Extracted records>
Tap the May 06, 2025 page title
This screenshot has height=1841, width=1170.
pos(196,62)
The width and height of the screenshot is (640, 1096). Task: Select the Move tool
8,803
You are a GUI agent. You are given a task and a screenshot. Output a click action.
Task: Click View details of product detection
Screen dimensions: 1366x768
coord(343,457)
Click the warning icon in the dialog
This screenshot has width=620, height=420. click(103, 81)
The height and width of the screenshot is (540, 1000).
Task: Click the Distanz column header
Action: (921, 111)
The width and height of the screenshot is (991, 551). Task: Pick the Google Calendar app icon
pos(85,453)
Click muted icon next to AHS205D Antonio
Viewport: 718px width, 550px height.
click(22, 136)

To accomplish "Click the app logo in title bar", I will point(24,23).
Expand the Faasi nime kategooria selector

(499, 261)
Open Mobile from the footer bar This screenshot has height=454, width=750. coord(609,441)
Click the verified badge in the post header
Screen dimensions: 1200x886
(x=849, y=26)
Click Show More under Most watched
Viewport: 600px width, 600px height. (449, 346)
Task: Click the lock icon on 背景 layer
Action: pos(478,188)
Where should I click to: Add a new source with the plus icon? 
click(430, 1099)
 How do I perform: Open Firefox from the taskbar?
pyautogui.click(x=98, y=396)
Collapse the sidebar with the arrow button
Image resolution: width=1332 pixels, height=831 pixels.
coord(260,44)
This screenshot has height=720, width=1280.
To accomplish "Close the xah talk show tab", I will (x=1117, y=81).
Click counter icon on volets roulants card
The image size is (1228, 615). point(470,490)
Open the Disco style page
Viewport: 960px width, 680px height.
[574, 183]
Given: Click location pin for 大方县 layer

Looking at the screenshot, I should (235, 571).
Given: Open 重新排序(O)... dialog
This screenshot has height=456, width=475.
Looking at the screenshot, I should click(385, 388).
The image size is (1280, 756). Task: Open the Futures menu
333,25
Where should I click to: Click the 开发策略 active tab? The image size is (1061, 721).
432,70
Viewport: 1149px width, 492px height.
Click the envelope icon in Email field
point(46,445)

Task goal>
Pull every line containing the word "page" out of the listing.

Output of the exercise>
Tap the May 06, 2025 page title
Open the Disco style page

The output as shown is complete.